Geben Sie die Zeilen, beginnend mit der Zeile, die „1280x800 pixels. At“ enthält, und endend mit dem Ende der Datensätze, einschließlich beider Enden als JSON-Liste von Zeichenketten aus, mit einer Zeichenkette pro Zeile und ohne Leerzeilen. Die Bilder lassen Sie in der Antwort weg.
————
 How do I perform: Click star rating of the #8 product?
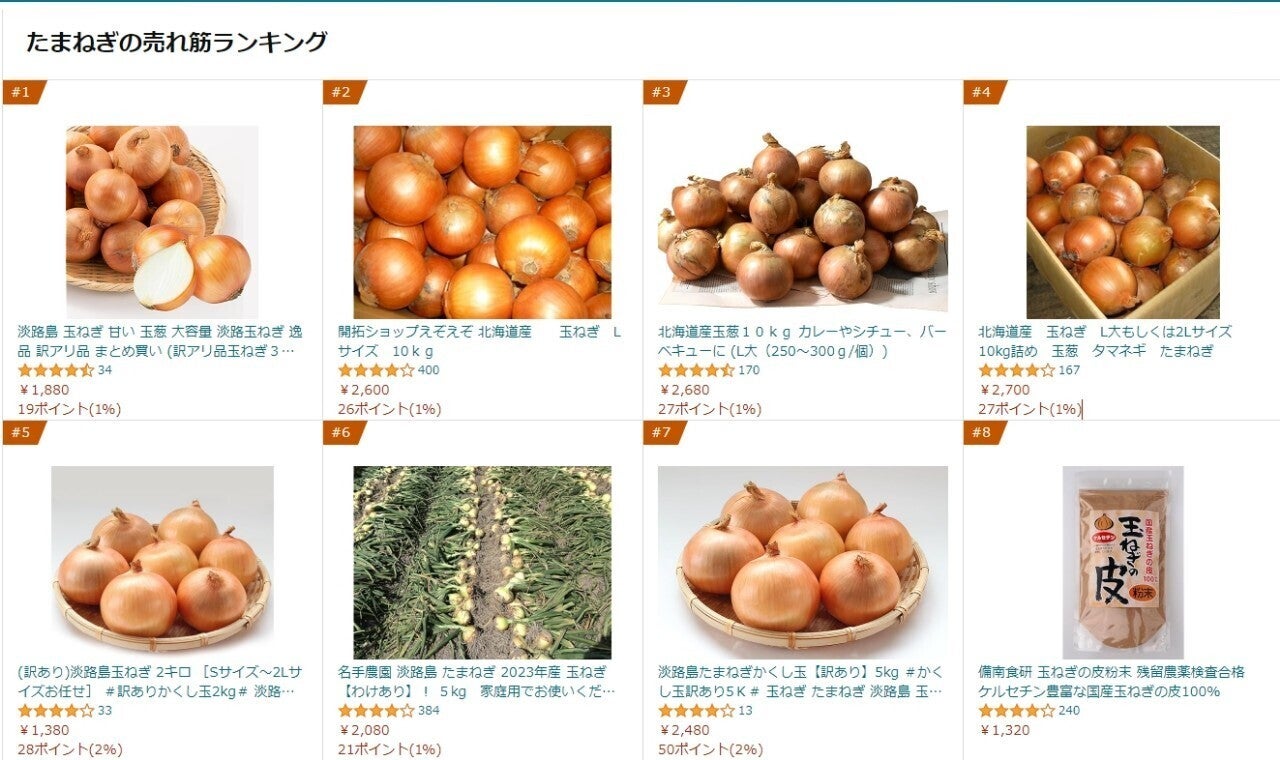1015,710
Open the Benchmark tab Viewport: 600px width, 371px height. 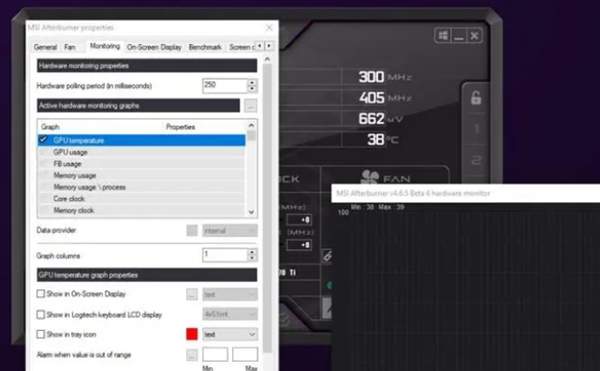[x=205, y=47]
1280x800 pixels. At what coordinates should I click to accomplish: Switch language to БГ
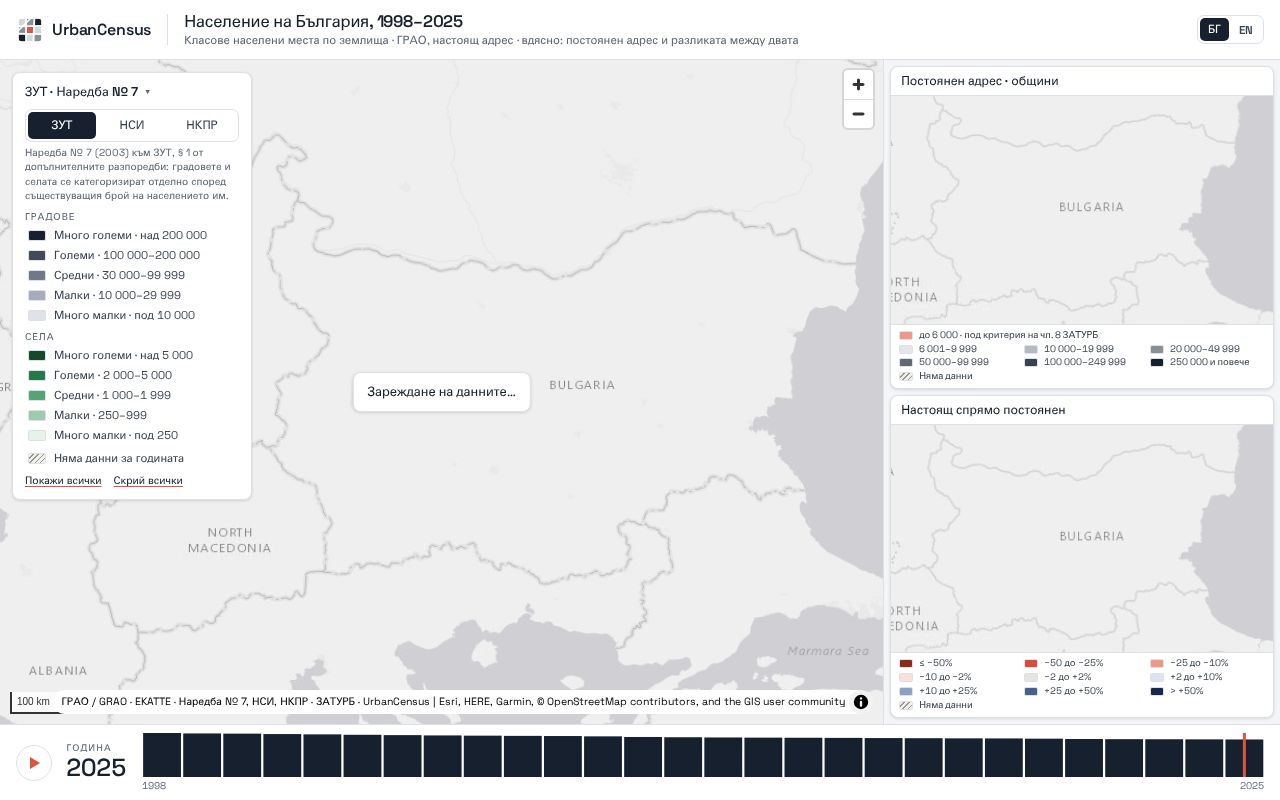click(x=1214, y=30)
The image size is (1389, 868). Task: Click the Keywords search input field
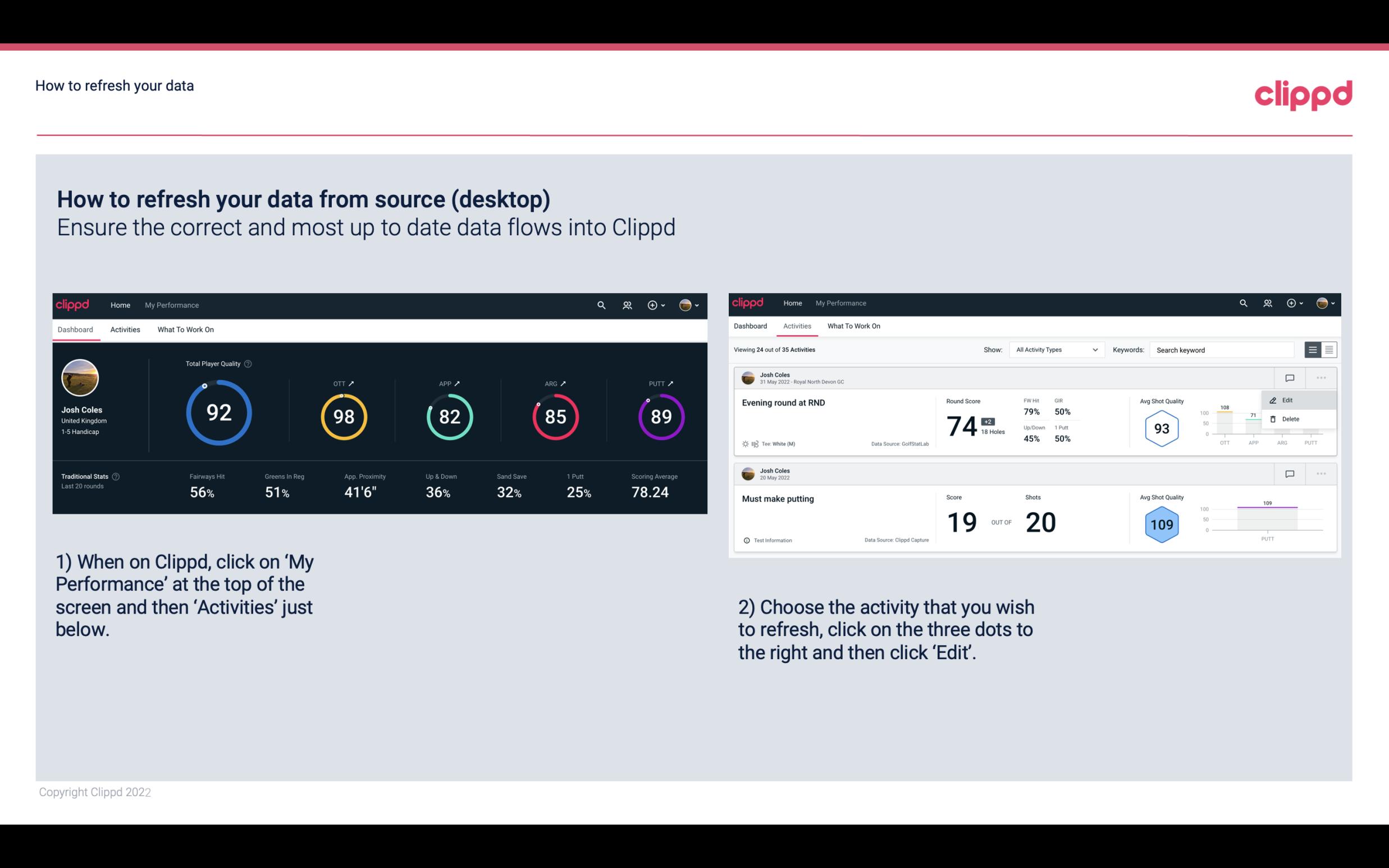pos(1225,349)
————
## Lösung siehe unten
[
  "1280x800 pixels. At what coordinates should I click to accomplish: Switch language to БГ",
  "click(x=1214, y=30)",
  "The image size is (1389, 868). Task: Click the Keywords search input field",
  "pos(1225,349)"
]